Anita gaat vreemd
Anita gaat vreemd. Haar minnaar woont om de hoek. Het is de buurman die nu en dan haar wederhelft bezoekt. Dan kijken de mannen samen voetbal en lachen ze met vrouwen. Ook met haar. Maar: als de kat van huis is, danst Anita rond hém heen.
De 'gelukkige' minnaar heet Willy, een naam die klinkt als een klepel van een te traag tikkende klok. Tik... tok. Toch is hij een snelle man, een turbo die niet stilvallen kan. Willy is de match die haar licht ontvlambare lijf doet branden. Grommend als een wilde beer stort hij zich op haar. In ruil zet zij haar tanden in zijn weelderig begroeide torso. Maar soms…
Soms voelt ze de drang eens goed door te bijten. Hem pijn te doen, genadeloos af te maken. Naast zijn zweet en zoutig vel zijn bloed te proeven. Zijn ribben te doorboren met een stomp maar krachtig voorwerp. Zijn ogen dicht te schroeien met vuur of één of ander bijtend zuur.
Het is het sluimerende, plots opduikende schuldgevoel dat haar tot zulke waanzinnige gedachten drijft. Ze wordt boosaardig en tegelijk zo teder, zo lief dat ze niet weet of ze moet schreeuwen, hem verscheuren of simpelweg beminnen. Haar lijf davert, haar poriën openen, haar stem gromt. Zo grommen ze samen: hij van opwinding, zij van verwarring, kwaadaardigheid.

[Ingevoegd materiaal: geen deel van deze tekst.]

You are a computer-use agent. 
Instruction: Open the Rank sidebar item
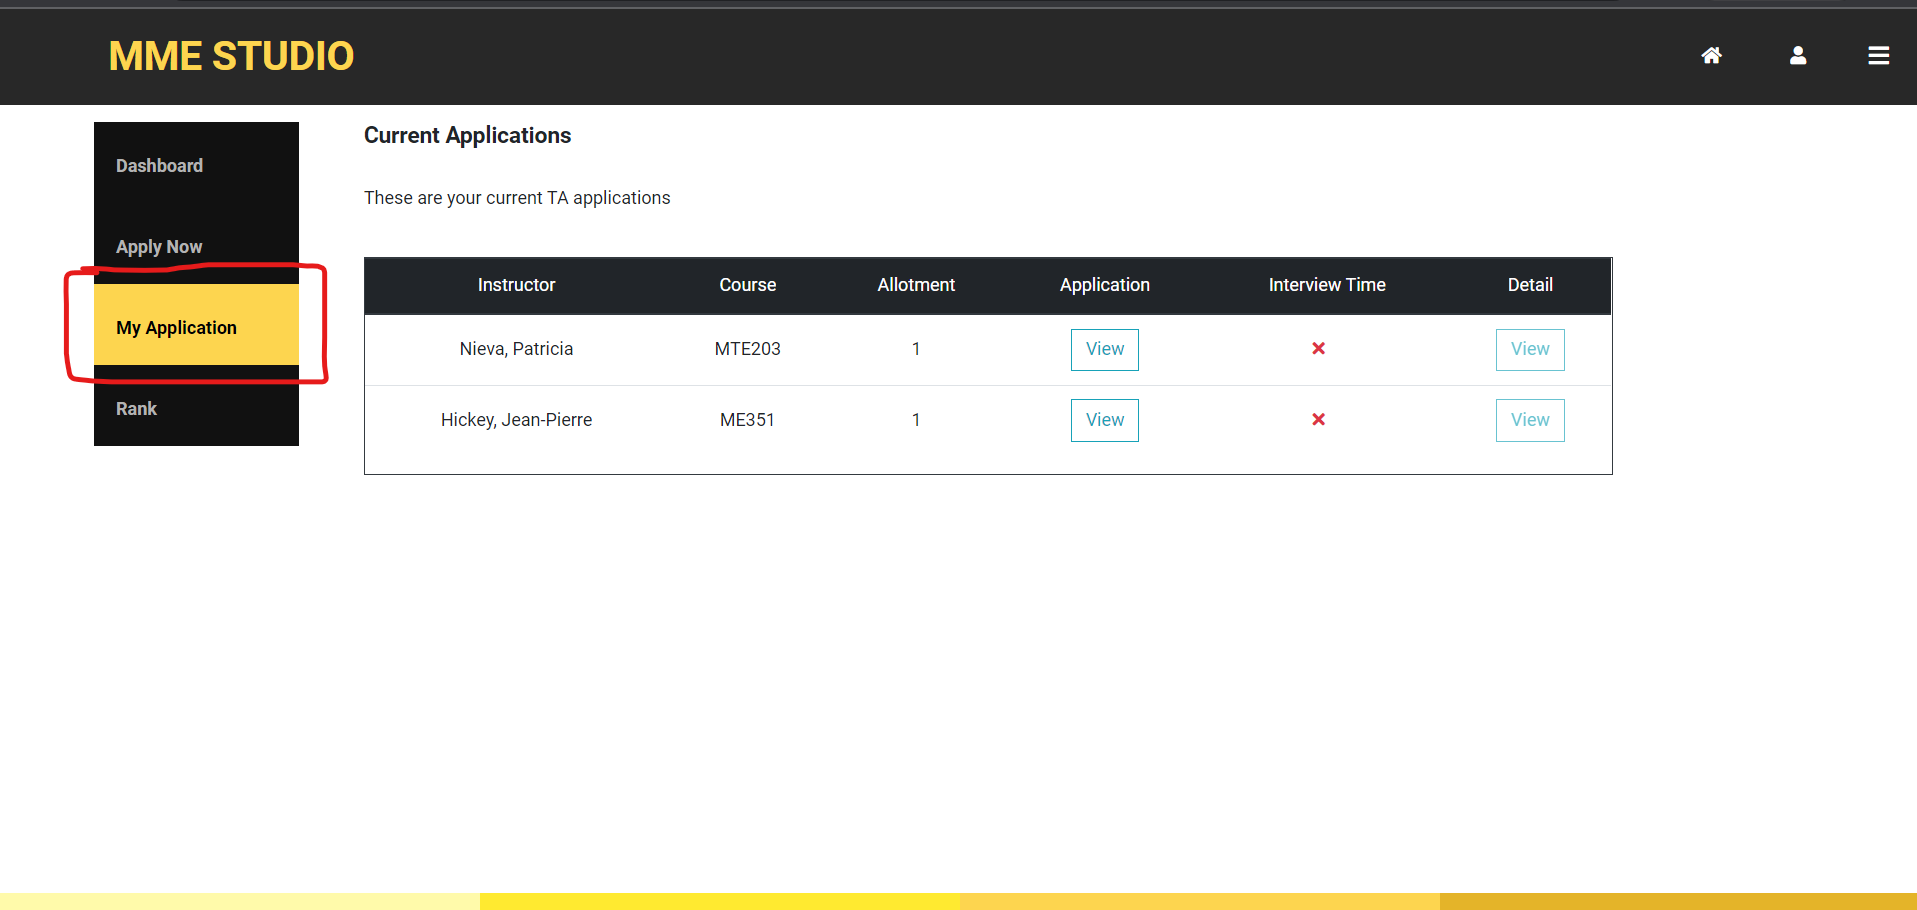coord(136,409)
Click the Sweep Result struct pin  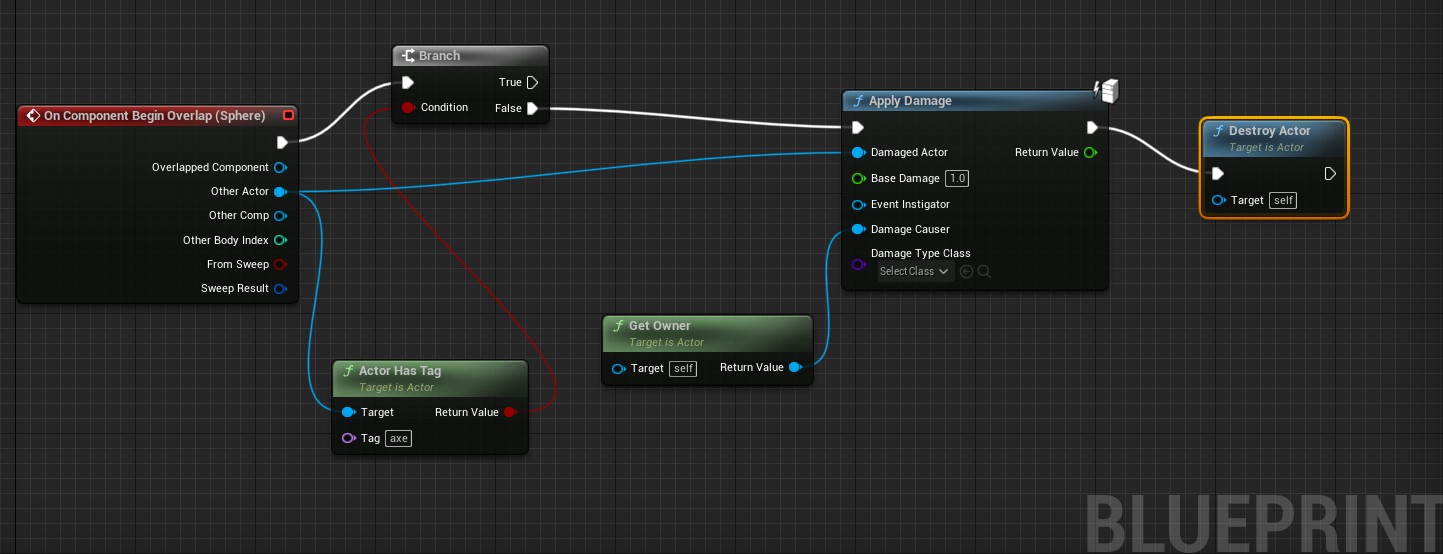tap(280, 289)
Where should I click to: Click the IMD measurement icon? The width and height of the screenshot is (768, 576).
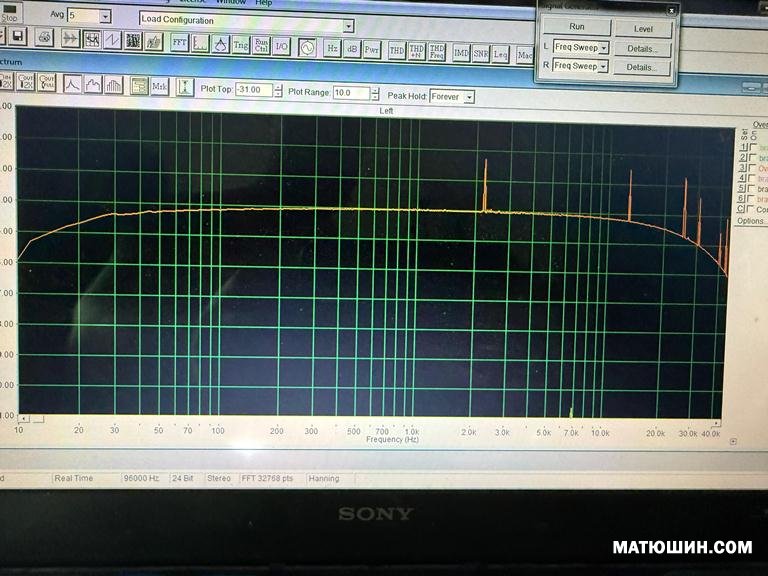[x=461, y=52]
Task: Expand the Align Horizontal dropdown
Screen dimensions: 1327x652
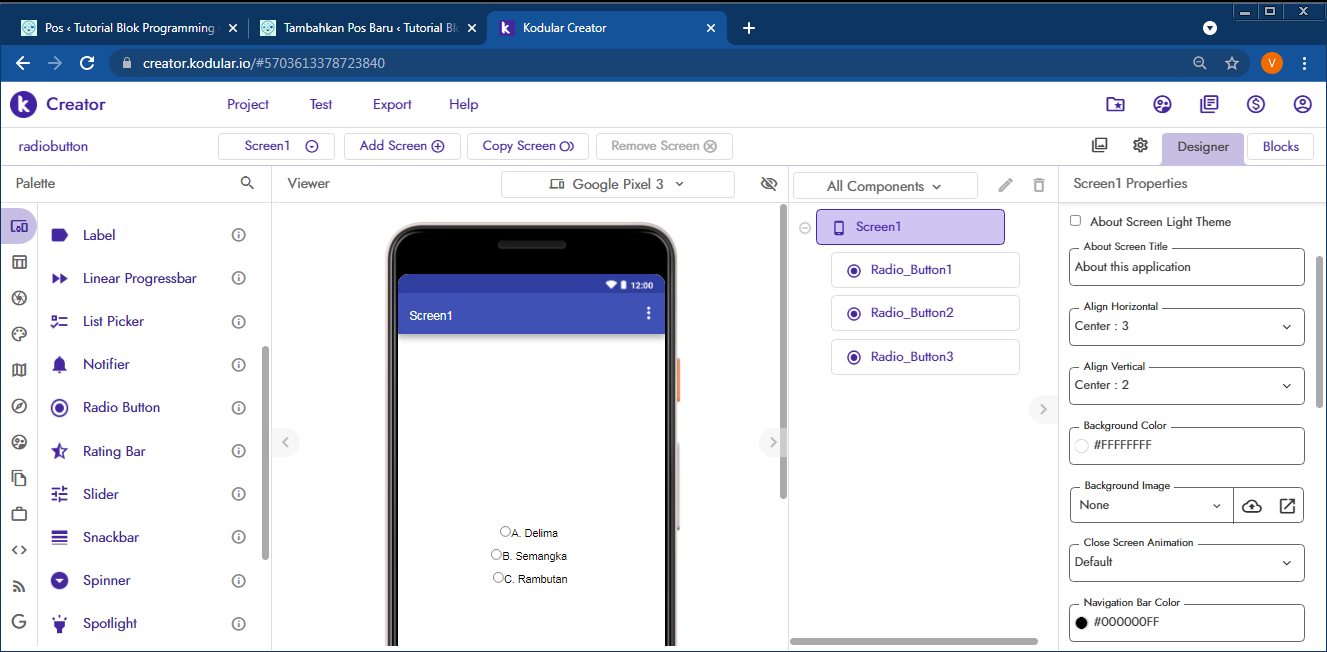Action: (1186, 327)
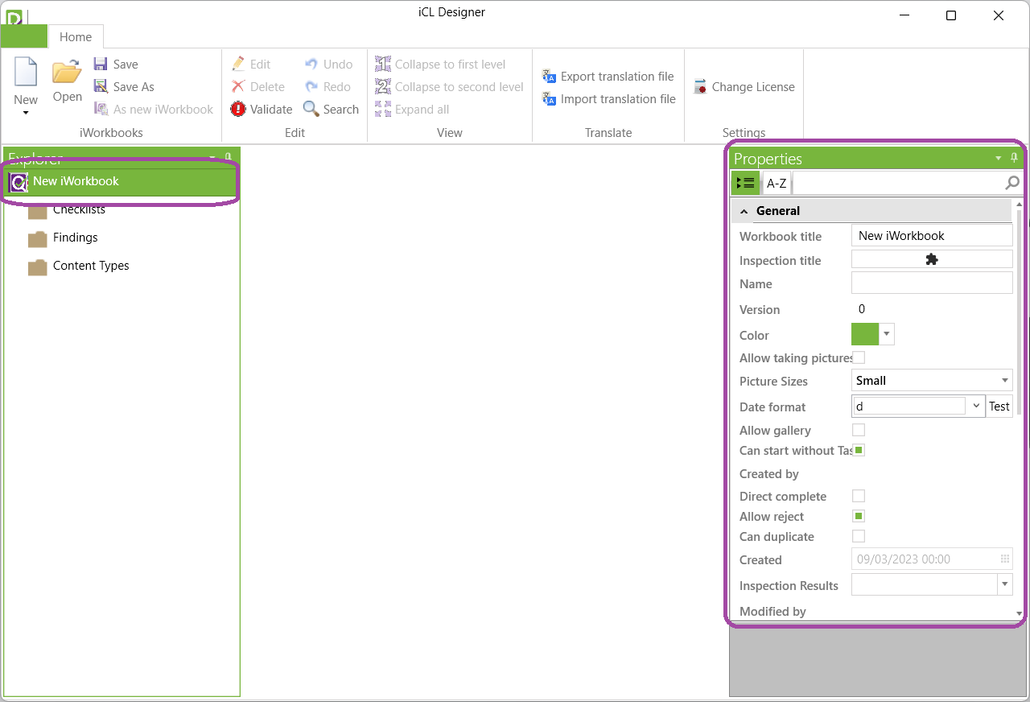The height and width of the screenshot is (702, 1030).
Task: Open an existing iWorkbook with Open icon
Action: coord(67,74)
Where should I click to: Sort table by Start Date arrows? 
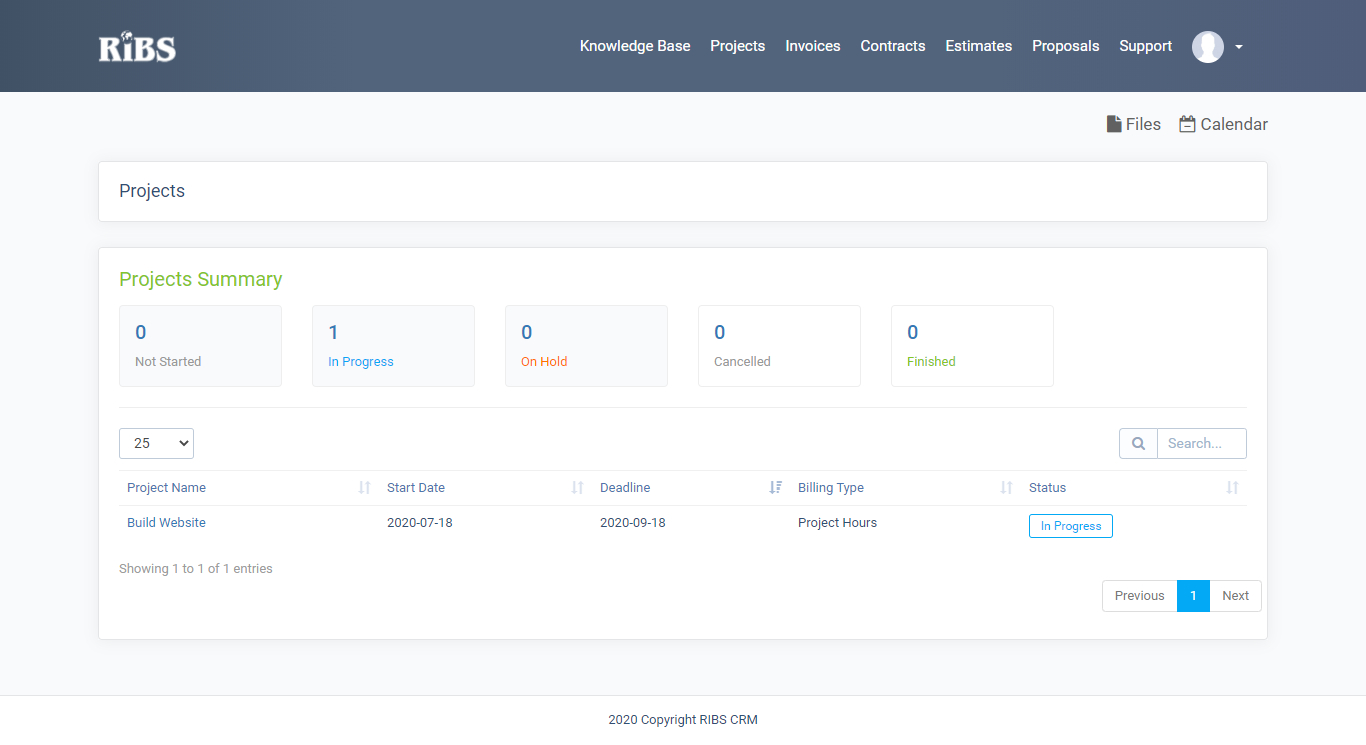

Willy weet niet wat het is, bedriegen, hij staat met zijn alleenstaande-status aan de andere kant. Daar waar het niet pijn doet, daar waar het schone leven heerst van cadeaus en saunabeurten.
Ze wil het hem inpeperen, kerven in zijn rode, door haar doodgebeten vlees. Tegelijkertijd moét ze hem waarschuwen. Scheer je weg, vlucht voor ik je genot bezorgende lichaam in stukken snijd en in een fondue van chocolade en vruchten dompel. Ach Willy, ga weg!
Maar Willy blijft. Leest enkel liefde op haar schuldbewuste gelaat. Hij voelt geen haat. Hoopt dat ze haar man voorgoed verlaat. Dat die straks in de deuropening staat, hen betrapt tijdens de daad. Anita wil dat hij gaat.
Maar hij blijft en zegt “grrr”. Zij gromt “grrr”.